*Element lookup records*.
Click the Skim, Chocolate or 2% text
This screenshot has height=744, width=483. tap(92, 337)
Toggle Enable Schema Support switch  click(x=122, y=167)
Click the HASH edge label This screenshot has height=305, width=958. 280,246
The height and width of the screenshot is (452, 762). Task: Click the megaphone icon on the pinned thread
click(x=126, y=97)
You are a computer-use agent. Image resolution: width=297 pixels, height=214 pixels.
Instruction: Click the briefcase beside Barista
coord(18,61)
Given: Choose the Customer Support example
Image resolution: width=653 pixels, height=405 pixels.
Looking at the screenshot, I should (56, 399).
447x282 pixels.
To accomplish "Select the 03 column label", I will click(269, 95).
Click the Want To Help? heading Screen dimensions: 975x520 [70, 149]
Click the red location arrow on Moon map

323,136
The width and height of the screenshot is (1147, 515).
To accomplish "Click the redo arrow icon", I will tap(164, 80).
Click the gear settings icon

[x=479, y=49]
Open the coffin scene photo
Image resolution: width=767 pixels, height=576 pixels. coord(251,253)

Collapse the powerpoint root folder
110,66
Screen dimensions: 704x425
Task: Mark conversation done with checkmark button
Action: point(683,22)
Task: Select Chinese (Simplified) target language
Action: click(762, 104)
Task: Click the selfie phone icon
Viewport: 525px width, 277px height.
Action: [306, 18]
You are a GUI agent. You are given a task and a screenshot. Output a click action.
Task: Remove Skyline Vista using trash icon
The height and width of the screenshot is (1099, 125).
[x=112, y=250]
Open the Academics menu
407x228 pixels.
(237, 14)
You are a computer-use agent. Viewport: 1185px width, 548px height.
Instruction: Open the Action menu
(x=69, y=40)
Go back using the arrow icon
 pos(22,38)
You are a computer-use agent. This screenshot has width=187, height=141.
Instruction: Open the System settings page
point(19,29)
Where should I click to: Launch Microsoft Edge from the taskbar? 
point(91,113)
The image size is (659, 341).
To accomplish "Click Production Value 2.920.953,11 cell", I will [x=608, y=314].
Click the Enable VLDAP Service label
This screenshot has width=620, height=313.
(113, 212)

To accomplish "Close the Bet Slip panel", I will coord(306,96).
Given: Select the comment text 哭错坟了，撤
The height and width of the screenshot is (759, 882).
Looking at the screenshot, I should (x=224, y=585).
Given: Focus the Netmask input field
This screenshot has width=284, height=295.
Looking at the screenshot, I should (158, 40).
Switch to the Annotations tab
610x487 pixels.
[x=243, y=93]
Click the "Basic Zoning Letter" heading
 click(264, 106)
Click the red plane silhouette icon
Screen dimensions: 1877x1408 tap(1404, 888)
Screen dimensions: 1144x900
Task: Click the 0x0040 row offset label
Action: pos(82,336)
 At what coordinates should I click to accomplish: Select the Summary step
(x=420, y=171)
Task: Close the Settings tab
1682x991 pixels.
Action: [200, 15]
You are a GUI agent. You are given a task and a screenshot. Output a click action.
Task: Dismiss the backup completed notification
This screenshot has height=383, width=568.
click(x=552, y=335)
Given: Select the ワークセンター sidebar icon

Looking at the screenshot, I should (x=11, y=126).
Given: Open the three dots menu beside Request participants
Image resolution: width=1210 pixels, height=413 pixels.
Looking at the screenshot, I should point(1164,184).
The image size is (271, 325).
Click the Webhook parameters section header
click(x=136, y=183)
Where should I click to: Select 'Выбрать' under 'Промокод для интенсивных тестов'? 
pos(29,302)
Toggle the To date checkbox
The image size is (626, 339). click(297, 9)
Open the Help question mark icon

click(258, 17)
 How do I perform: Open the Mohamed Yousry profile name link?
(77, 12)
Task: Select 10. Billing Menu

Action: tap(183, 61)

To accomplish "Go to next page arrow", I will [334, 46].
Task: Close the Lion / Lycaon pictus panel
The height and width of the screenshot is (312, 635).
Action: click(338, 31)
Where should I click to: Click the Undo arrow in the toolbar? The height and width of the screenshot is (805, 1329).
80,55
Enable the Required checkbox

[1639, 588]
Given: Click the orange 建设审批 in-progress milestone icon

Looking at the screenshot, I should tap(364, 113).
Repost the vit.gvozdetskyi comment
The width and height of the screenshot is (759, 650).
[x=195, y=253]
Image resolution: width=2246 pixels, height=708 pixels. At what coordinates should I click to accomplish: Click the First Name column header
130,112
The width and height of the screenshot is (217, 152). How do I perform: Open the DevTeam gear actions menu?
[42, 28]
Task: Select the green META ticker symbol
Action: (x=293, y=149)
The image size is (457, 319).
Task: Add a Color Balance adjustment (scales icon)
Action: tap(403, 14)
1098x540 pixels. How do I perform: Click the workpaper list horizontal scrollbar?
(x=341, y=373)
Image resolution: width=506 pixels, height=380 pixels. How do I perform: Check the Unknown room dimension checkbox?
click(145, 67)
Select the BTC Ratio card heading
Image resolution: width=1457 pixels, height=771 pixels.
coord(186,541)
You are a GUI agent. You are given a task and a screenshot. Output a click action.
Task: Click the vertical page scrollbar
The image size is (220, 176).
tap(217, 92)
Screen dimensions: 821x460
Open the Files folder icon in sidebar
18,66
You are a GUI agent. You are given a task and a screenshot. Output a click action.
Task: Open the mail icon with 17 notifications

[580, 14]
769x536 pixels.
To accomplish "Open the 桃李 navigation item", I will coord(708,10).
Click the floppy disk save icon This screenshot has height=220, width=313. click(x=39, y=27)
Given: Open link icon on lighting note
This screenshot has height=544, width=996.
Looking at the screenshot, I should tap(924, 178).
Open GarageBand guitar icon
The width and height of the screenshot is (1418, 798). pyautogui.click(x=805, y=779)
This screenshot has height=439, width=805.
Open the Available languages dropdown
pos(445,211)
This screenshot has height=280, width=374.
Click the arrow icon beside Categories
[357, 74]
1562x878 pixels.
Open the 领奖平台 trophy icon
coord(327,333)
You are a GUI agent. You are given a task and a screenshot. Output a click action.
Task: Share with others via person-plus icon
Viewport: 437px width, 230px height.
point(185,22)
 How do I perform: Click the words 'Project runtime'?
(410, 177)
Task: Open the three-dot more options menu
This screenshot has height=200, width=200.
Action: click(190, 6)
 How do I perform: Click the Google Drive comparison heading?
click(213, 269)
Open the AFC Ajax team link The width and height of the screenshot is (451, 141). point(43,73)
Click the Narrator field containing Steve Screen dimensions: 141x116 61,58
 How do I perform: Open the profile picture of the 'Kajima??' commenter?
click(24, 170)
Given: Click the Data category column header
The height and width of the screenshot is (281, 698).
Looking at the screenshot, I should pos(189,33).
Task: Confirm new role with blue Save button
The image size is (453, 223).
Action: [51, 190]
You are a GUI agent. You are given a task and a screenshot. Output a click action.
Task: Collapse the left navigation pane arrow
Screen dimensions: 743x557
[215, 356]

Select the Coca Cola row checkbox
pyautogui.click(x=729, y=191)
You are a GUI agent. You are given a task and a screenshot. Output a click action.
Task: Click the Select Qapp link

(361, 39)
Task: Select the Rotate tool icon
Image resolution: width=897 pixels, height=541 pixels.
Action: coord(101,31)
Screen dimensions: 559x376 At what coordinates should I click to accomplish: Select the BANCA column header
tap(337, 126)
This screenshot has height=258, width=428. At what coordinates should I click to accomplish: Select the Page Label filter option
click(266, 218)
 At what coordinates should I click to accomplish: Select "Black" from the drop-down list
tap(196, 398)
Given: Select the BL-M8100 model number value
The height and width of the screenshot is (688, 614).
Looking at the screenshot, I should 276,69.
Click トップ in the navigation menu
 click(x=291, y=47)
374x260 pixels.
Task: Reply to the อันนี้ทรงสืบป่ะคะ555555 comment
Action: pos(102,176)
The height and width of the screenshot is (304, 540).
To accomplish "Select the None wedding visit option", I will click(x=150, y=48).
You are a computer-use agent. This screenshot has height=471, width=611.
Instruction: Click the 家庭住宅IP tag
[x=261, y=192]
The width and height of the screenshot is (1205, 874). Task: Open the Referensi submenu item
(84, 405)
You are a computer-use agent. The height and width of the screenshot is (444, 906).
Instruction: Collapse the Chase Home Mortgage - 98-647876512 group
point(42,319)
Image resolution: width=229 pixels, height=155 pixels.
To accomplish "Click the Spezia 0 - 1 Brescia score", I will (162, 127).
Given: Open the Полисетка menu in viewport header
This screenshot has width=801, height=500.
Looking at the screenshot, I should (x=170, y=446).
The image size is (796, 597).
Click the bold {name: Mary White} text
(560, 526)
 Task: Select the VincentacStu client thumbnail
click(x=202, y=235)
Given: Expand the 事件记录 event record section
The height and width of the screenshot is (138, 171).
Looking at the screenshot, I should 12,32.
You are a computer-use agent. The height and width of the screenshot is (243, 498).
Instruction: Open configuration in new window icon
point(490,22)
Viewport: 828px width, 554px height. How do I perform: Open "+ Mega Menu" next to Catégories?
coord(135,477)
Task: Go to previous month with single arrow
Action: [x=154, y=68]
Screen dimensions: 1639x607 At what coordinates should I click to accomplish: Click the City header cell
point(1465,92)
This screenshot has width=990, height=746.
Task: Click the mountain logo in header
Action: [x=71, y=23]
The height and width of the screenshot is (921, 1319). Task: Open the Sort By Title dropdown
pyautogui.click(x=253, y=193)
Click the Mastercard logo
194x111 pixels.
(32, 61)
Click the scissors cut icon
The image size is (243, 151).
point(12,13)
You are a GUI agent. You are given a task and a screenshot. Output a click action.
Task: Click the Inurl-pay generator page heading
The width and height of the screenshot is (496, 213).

*REQUIRED WORK*. Can you recast the lines from the one containing "Click the scissors cut icon" through the end of the records as a JSON list of strings, one string per line, leaving out blank lines?

*RESULT FOR THIS TASK*.
[
  "Click the scissors cut icon",
  "The image size is (243, 151).",
  "point(12,13)",
  "You are a GUI agent. You are given a task and a screenshot. Output a click action.",
  "Task: Click the Inurl-pay generator page heading",
  "The width and height of the screenshot is (496, 213)."
]